- NZD/USD edges lower as the US Dollar gains support from the fading likelihood of further bumper rate cuts by the Fed.
- Fed’s Kashkari reiterated the central bank’s data-dependent approach, highlighting the ongoing easing of inflationary pressures alongside a strong labor market.
- New Zealand’s Consumer Price Index is anticipated to return to the central bank's 1-3% target range for the September quarter.
NZD/USD halts its three-day winning streak, trading around 0.6080 during the Asian hours on Tuesday. This downside could be attributed to the stronger US Dollar (USD), which gains support from fading expectations that the US Federal Reserve (Fed) will implement aggressive interest rate cuts following a strong jobs report and concerns about sticky US inflation.

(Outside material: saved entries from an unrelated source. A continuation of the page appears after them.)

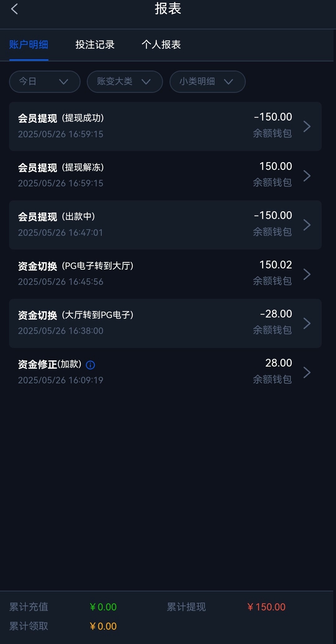Open arrow for 提现解冻 entry
Viewport: 336px width, 644px height.
pyautogui.click(x=307, y=176)
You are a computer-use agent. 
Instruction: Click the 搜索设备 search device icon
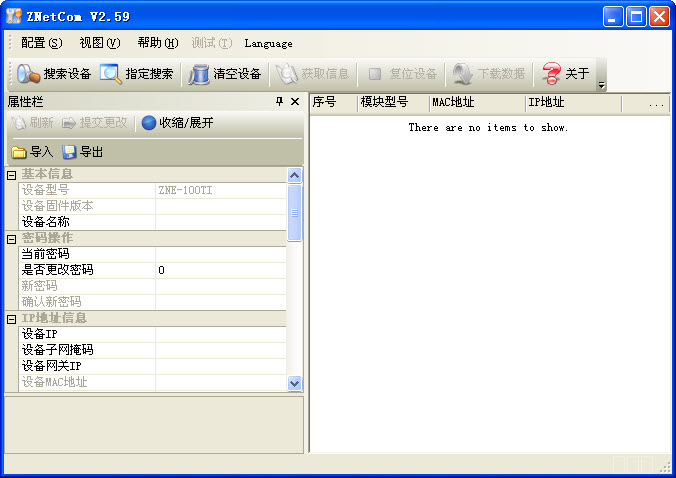point(28,74)
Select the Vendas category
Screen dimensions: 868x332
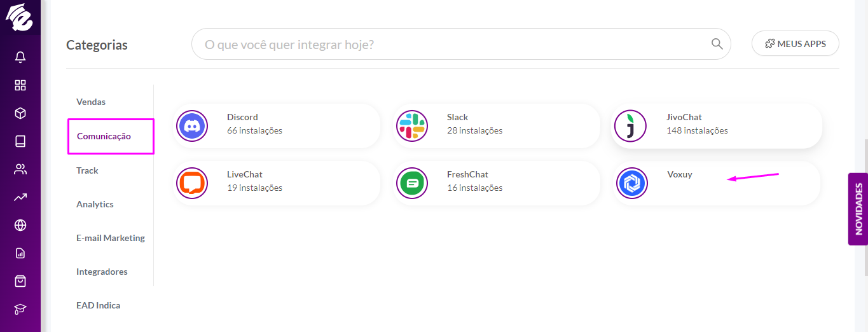click(x=91, y=102)
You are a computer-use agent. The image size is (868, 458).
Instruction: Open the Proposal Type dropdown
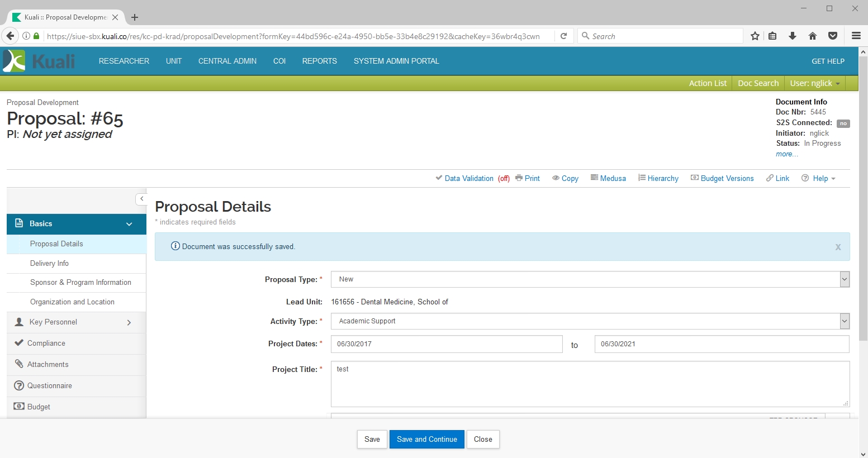pyautogui.click(x=845, y=279)
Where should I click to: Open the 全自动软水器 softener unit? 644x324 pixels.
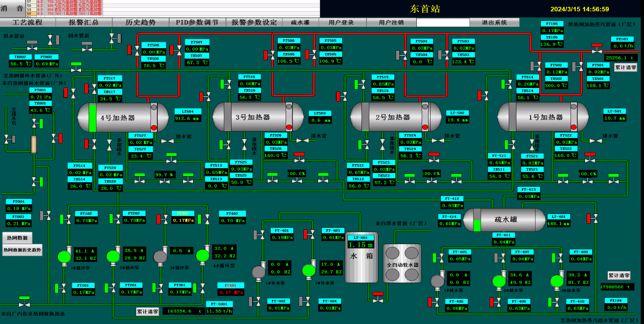[x=402, y=264]
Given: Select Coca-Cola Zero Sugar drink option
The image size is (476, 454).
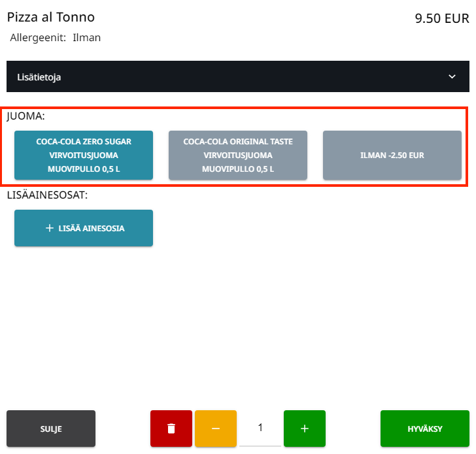Looking at the screenshot, I should (84, 155).
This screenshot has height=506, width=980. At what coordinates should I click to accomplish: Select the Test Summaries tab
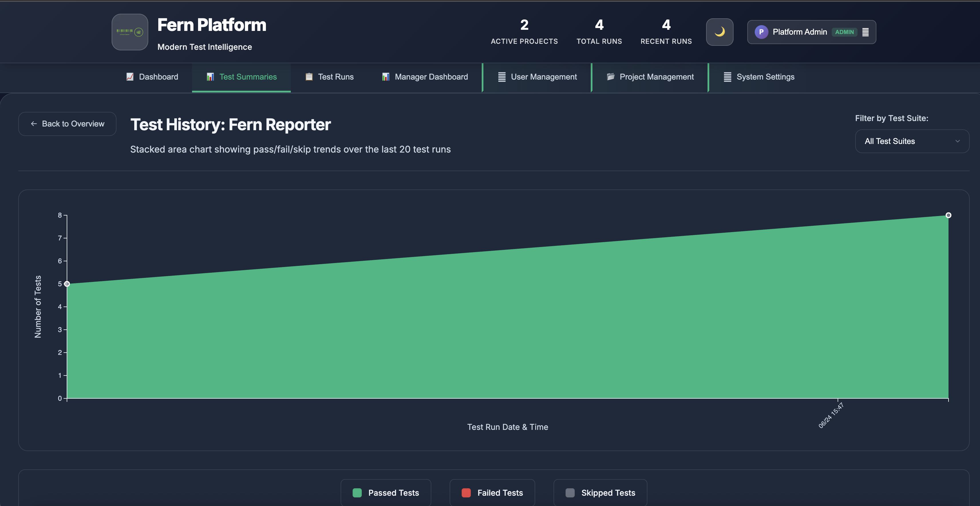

The US Dollar Index (DXY), which measures the value of the US Dollar against its six other major peers, extends its winning streak for the sixth consecutive day on Tuesday. The DXY trades around 103.30 with 2-year and 10-year standing at 3.96% and 4.09%, respectively, at the time of writing.
On Monday, Federal Reserve (Fed) Bank of Minneapolis President Neel Kashkari reaffirmed the Fed's data-dependent approach. Kashkari reiterated familiar Fed policymaker views on the strength of the US economy, noting continued easing of inflationary pressures and a robust labor market, despite a recent uptick in the overall unemployment rate, per Reuters.
The New Zealand Dollar (NZD) weakened following Monday’s disappointing trade balance data from China, New Zealand's largest trading partner. Additionally, despite the announcement of China’s fiscal stimulus plan over the weekend, the Kiwi Dollar did not gain traction, as investors remained uncertain about the extent of the package.